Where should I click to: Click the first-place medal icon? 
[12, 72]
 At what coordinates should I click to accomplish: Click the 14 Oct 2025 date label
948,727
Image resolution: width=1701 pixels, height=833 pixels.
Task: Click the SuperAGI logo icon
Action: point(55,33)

^^^^^^^^^^^^^^^^

Duplicate without alteration everything from the line containing "At what coordinates" down to the end of the items above, including both of those ends.

**FINISHED EXERCISE:**
 At what coordinates should I click to accomplish: Click the 14 Oct 2025 date label
948,727
Image resolution: width=1701 pixels, height=833 pixels.
Task: Click the SuperAGI logo icon
Action: point(55,33)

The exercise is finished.